◆ **TASK DIRECTIONS**:
Lines that contain "agent" are to be copied from the material, every one of them.
= Beginning of Section =
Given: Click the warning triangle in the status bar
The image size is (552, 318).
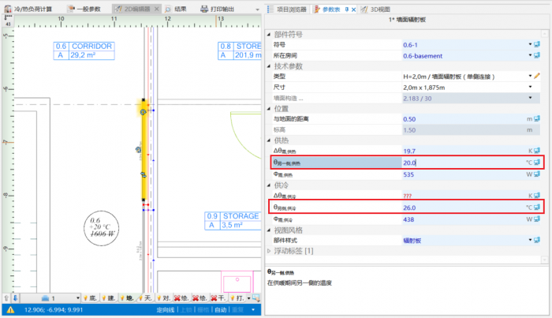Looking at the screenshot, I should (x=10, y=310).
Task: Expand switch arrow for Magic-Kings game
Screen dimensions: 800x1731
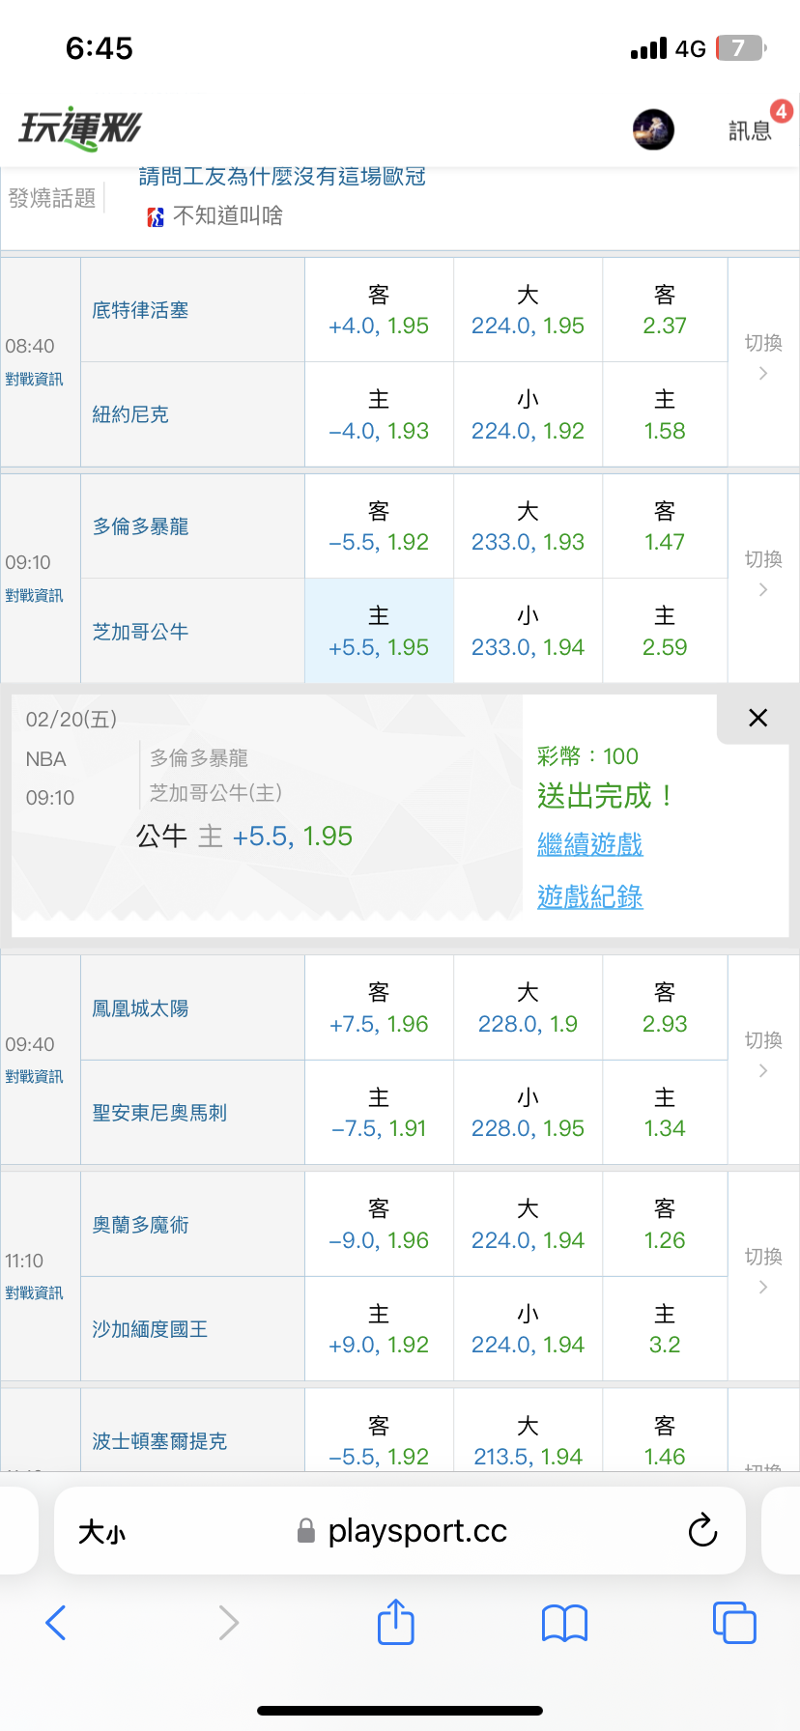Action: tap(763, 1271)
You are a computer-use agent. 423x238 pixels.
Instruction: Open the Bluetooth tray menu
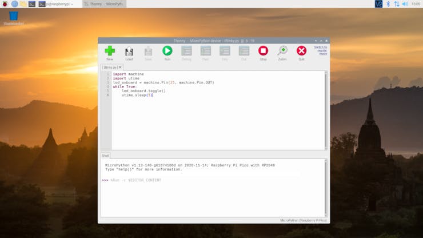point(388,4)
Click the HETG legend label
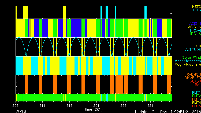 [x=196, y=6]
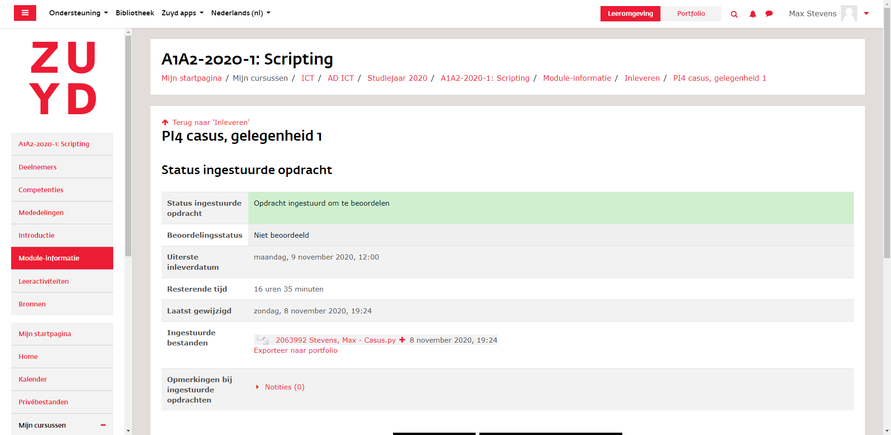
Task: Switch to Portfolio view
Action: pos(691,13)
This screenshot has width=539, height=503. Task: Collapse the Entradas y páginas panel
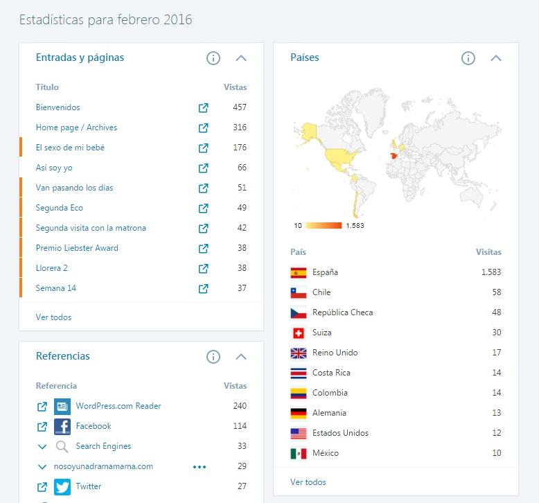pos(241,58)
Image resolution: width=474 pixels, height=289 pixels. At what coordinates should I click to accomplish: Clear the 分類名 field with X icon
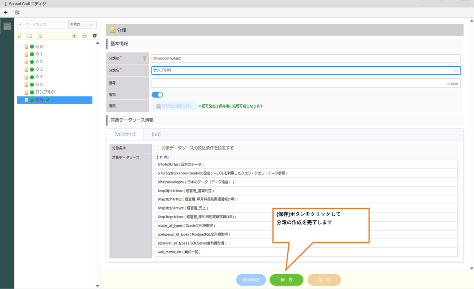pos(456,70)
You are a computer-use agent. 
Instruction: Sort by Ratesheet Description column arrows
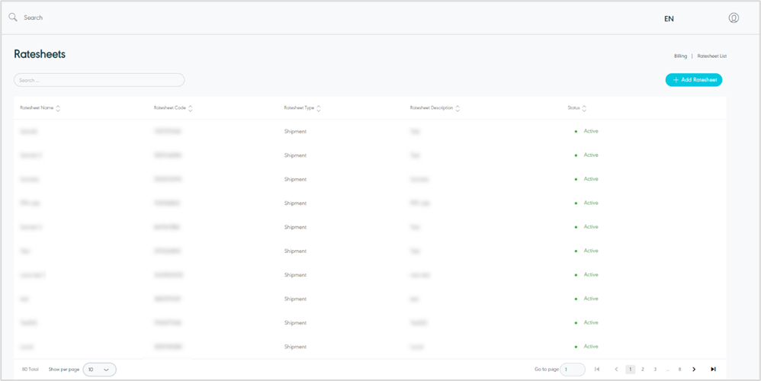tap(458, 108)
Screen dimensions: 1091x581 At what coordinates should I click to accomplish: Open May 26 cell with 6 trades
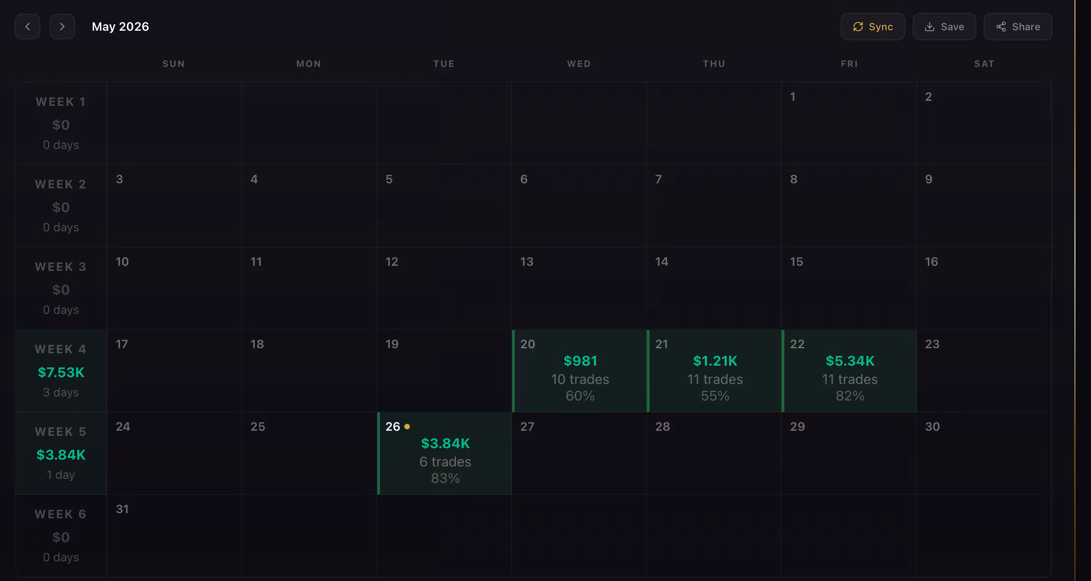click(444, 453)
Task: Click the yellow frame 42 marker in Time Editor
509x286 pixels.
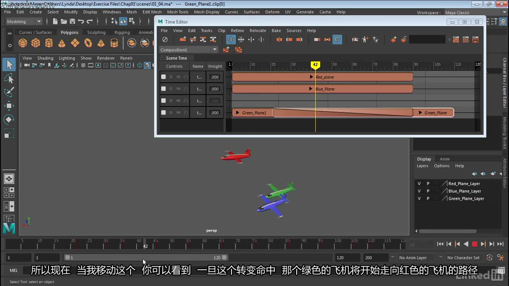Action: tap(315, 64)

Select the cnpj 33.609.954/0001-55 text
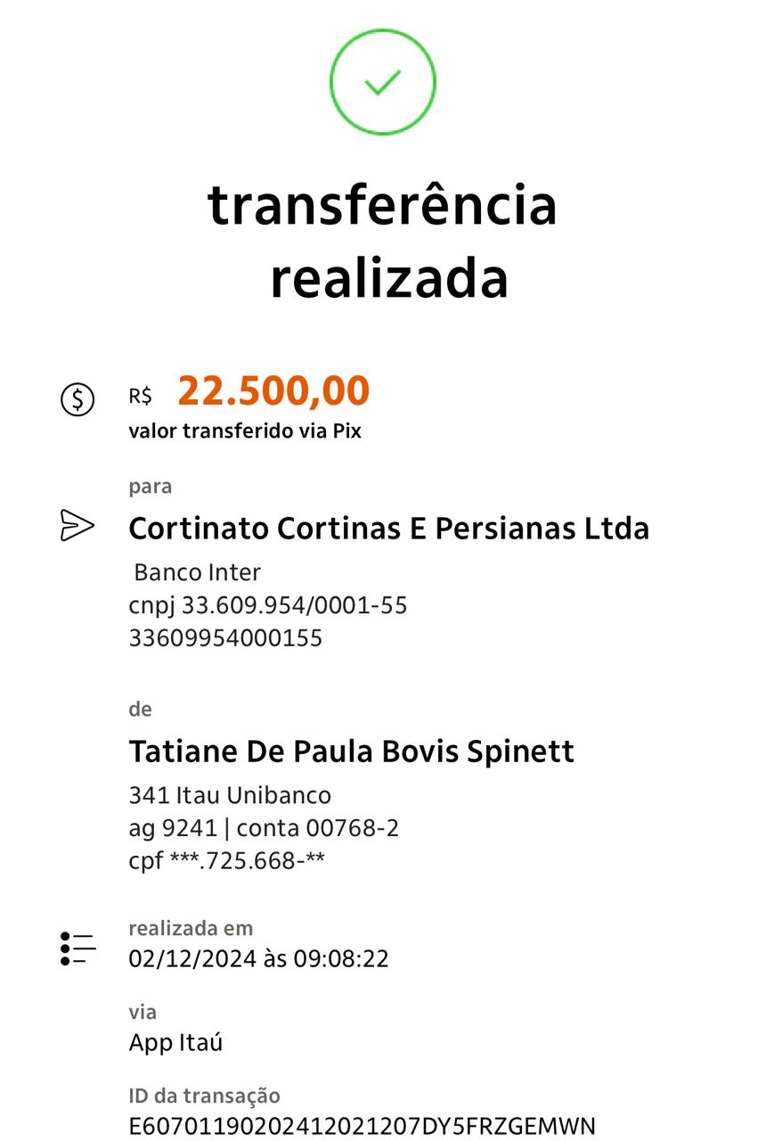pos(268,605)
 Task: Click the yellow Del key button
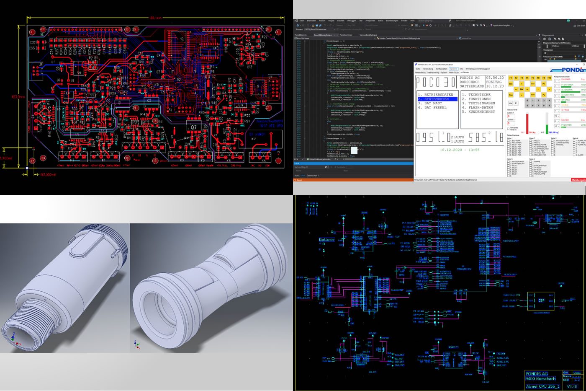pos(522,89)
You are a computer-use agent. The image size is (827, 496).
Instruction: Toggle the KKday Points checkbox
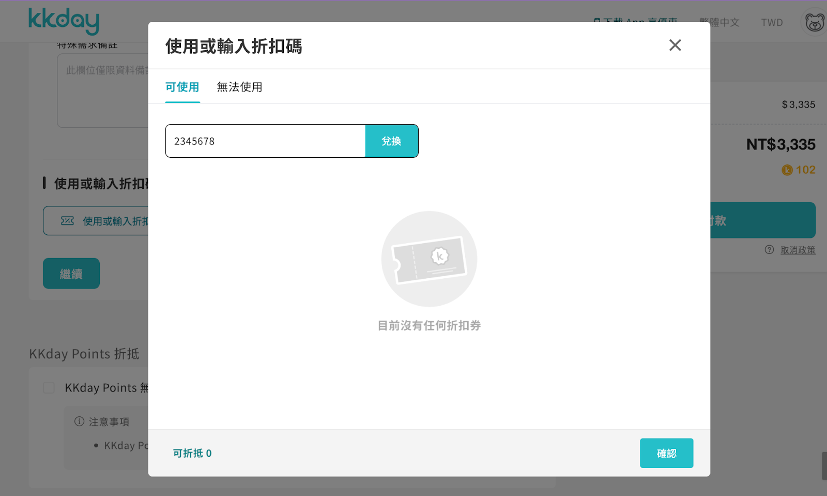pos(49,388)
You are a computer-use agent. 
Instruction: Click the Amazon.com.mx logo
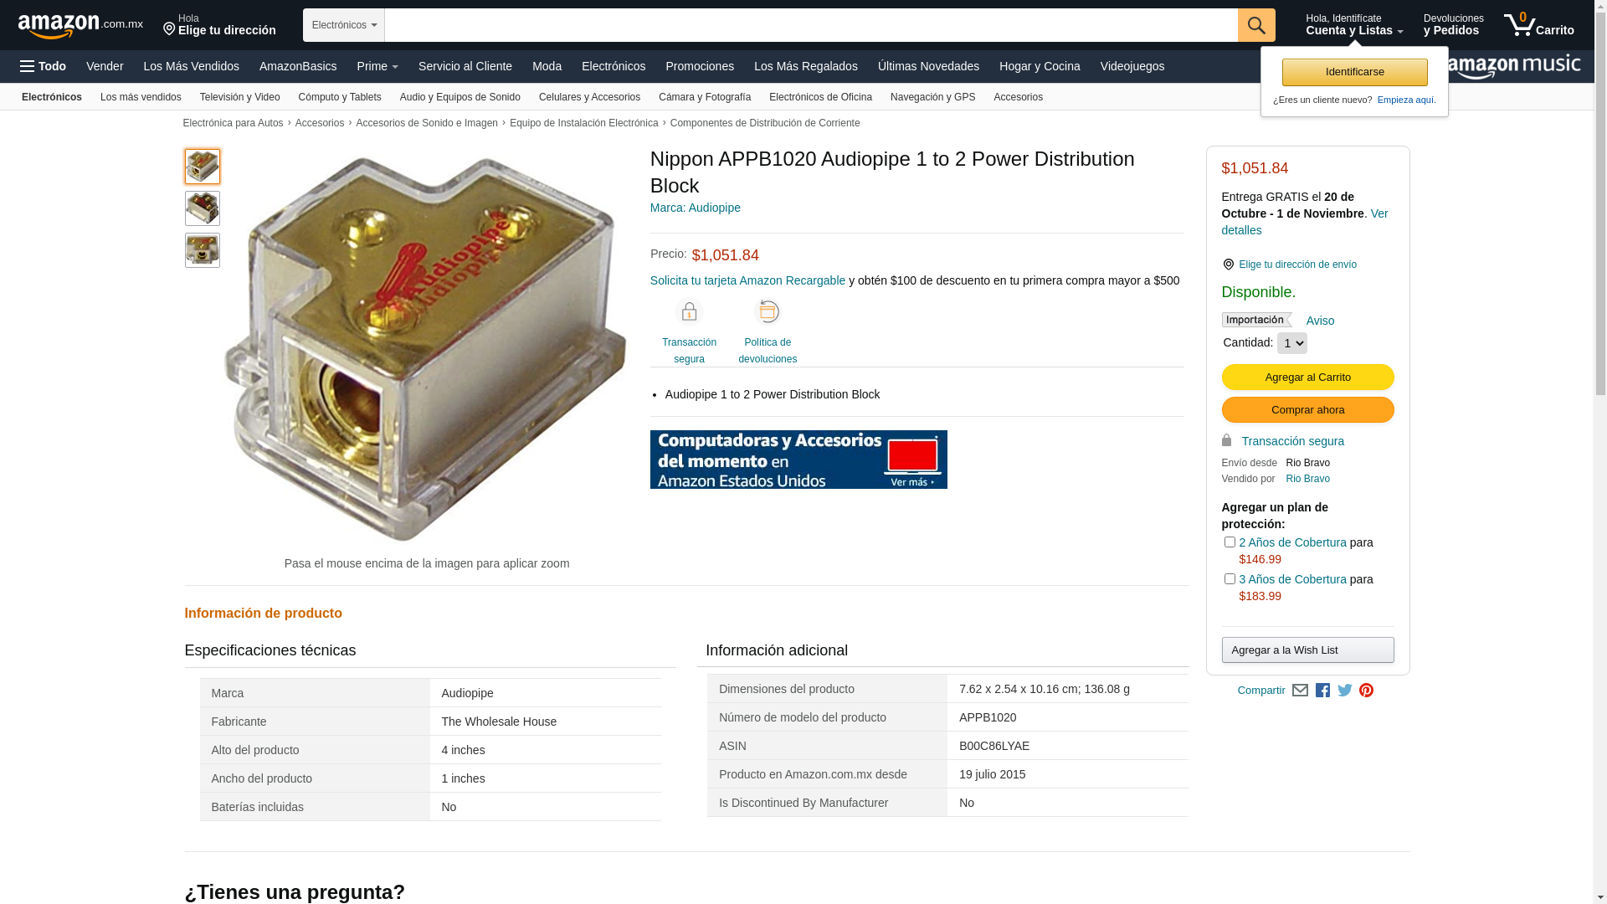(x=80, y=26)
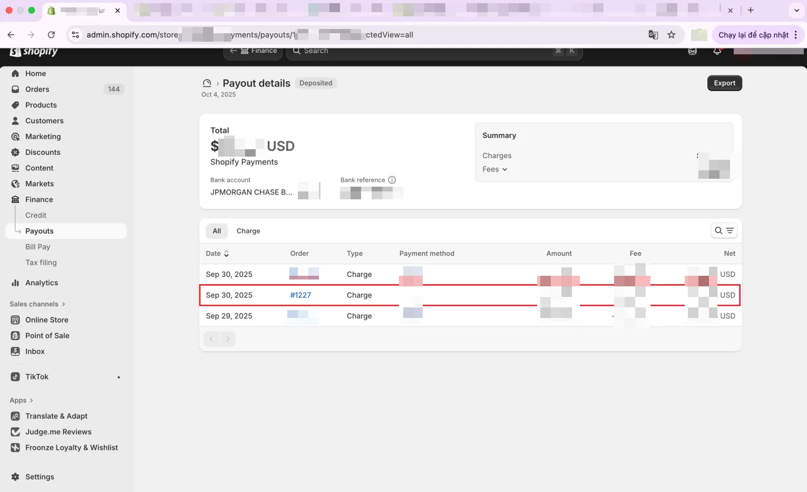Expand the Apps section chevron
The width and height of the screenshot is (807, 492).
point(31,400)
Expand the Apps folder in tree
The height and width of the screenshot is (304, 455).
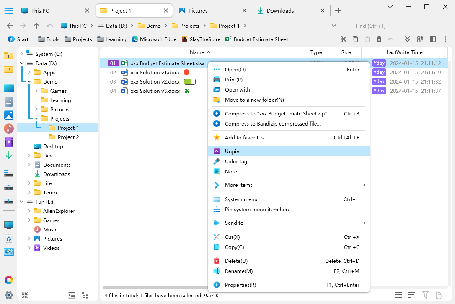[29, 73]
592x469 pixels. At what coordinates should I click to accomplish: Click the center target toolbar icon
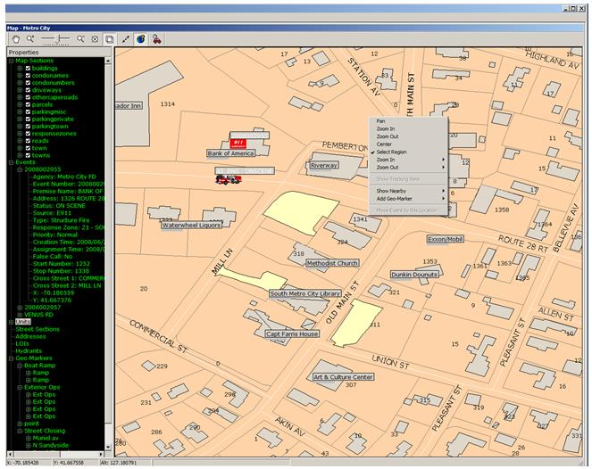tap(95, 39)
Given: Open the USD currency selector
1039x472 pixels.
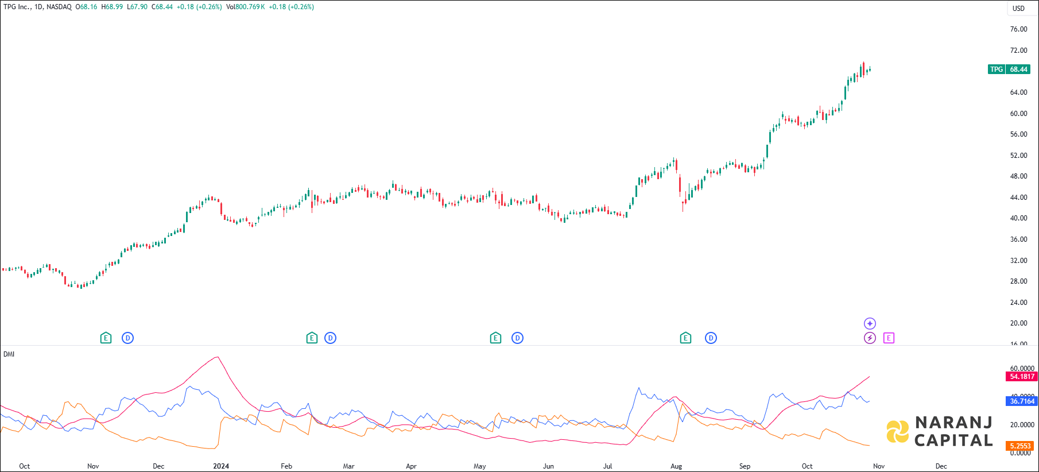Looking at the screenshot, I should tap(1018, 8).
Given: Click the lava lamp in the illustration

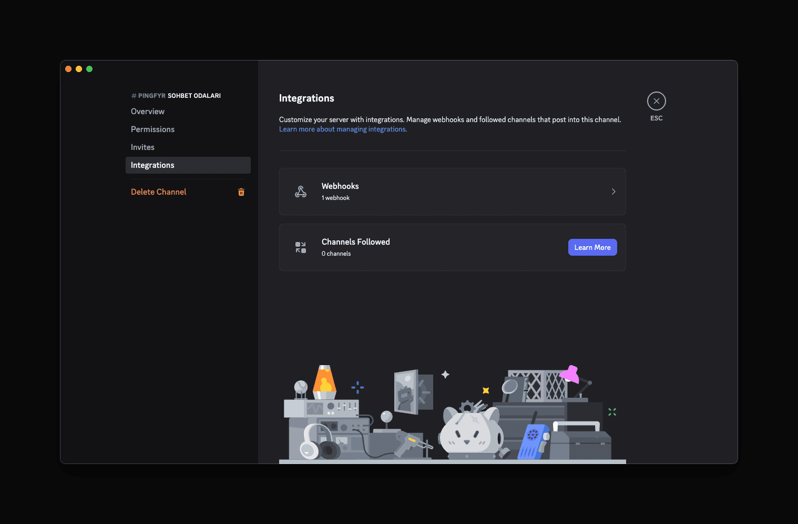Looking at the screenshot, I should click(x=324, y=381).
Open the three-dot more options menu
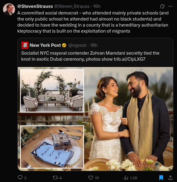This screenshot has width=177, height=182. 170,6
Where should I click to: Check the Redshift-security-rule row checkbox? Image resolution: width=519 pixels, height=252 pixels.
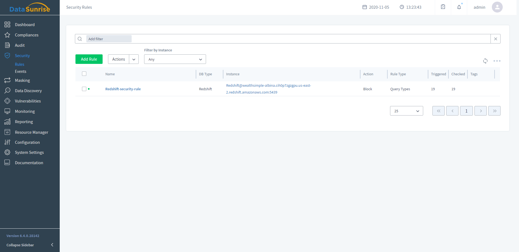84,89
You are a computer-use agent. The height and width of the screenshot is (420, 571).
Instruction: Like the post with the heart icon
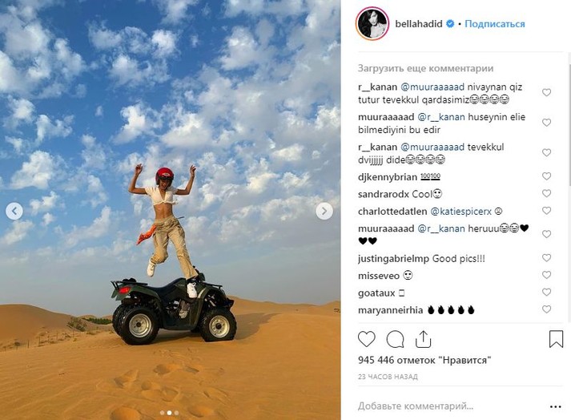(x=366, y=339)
= End of Section =
◆ **SOLUTION FOR THIS TASK**:
You are a computer-use agent. 423x238 pixels.
You are a computer-use agent. 
You are a computer-use agent. The image size is (827, 496).
You are a computer-use agent. 
You are a computer-use agent. The height and width of the screenshot is (420, 571).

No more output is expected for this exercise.